Le rôle de rabat-joie étant un rôle ingrat à tenir, je me contenterai de celui du citoyen naïf, celui qui demande simplement qu'on l'éclaire, parce qu'il entend le bruit persistant d'un grain qui fait crisser la belle théorie, et parce qu'il lui semble parfois que le discours politico-économique ambiant  est atteint d'une forme de schizophrénie. Comment peut-on se réjouir unanimement de la nouvelle du seco lorsque l'on connaît le fossé grandissant entre ceux qui consomment pour survivre (en Suisse ou ailleurs dans le monde), et les nantis qui consomment pour jouir d'un confort sans cesse croissant, rehaussant par là même, de façon systématique et continue, le standard minimal de besoins pour chacun? Lorsque l'on sait que la surexploitation de nos ressources naturelles, sans cesse stimulée par notre propre consommation, nous a fait franchir en deux siècles une étape d'envergure géologique, qui verra se produire des événements de plus en plus imprévisibles et chaotiques?

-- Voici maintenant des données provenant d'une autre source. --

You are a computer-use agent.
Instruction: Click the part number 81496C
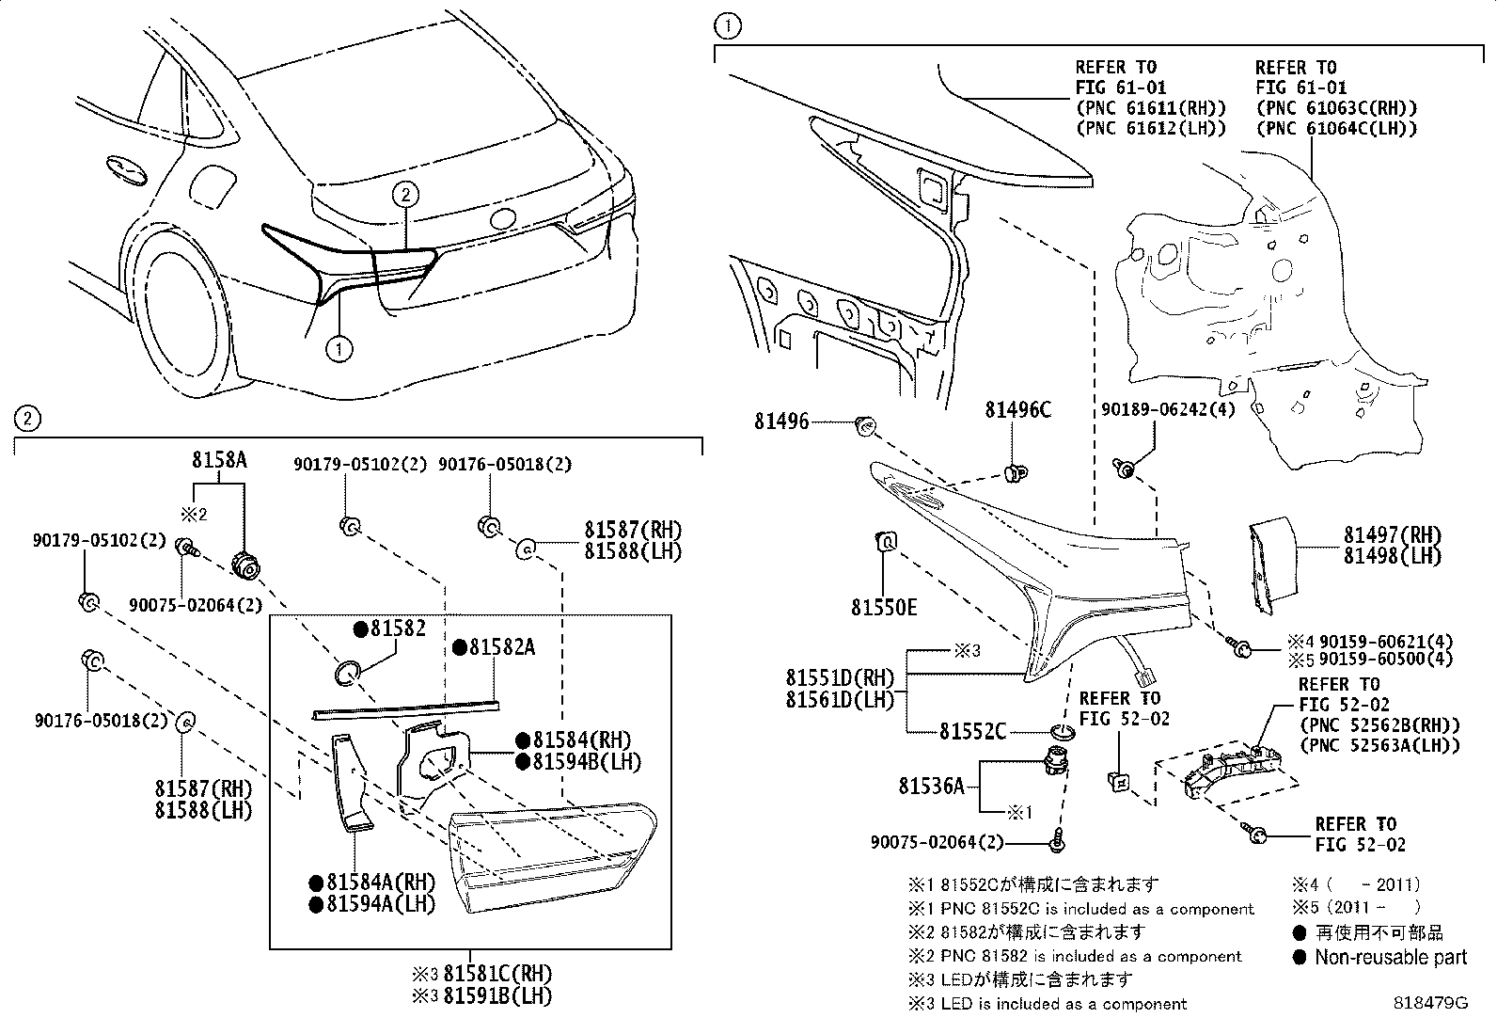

On entend souvent que la politique doit se libérer du joug de l'économie. On l'entend souvent, mais tout le monde applaudit à la nouvelle du seco, et les sensibilités de gauche, dont nous sommes, ne font pas forcément exception. Quel homme politique oserait remettre en question, devant les médias, le dogme de la croissance quantitative, soi-disant garante de l'emploi et du financement des assurances sociales?

Alors ayons le courage de le dire, et surtout de sortir de nos schémas qui sclérosent notre vision de l'avenir depuis Adam Smith et sa "Richesse des nations" (1776): non, non et non, le onzième commandement, "Tu consommeras", ne conduira ni à la pérennité de notre société, ni au bonheur de l'homme. Il faut trouver d'autres voies, c'est une simple question de bon sens.